→ **Text for analysis**:
▶

Lose the Box
- Alice Carlssen Williams
- 6 minutes ago
- 4 min read

Like it or not, we love the boxes we live in, don't we? Maybe we love them because they make us feel supported and safe. A boxed-in existence casts the outside world as the "other" while we "belong" in our box, which feels right, supported, and safe. The more people live in boxes, the more polarized we become.
I've written a couple of blogs about boxes. Othering and Belonging explores the process of othering as the shadow side of belonging. Best-selling author Toni Morrison, the first Black woman to win the Nobel Prize in Literature, introduced that concept. The Crossroad Boxes blog reveals our choices are crucial, and individual critical thinking isn't enough to help us make a better choice. We get boxed into crossroad thinking, or believing we must choose one side over the other.
I didn't choose my spiritual box. Maybe I did before I was born because I was a preacher's kid. I married a preacher from the same box, too, and stayed there for most of my life until I was a divorced, middle-aged mother of three. My spiritual box closed ranks, and I was not welcome anymore. Boxes rarely know what to do with events or people that make other box members uncomfortable.
In every spiritual box, there are extremists, fundamentalists, moderates, social connectors, and highlighters. The highlighters are those who just want the highlights of their spiritual practice, partaking in rituals for special holidays and events. The social connectors pay lip service to their practice and thrive on the comaraderie and connections in their boxes.

◀

→ **Problem requirements**:
According to the blog post about boxes, who introduced the concept of othering as the shadow side of belonging? The lines after the blog post play no part in this work.

→ **Information provided**:

▶

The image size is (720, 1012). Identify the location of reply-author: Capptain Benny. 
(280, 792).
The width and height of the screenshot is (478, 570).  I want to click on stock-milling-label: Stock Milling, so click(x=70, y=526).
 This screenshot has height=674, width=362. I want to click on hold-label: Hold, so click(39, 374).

◀

→ **Result of this task**:
Toni Morrison introduced it.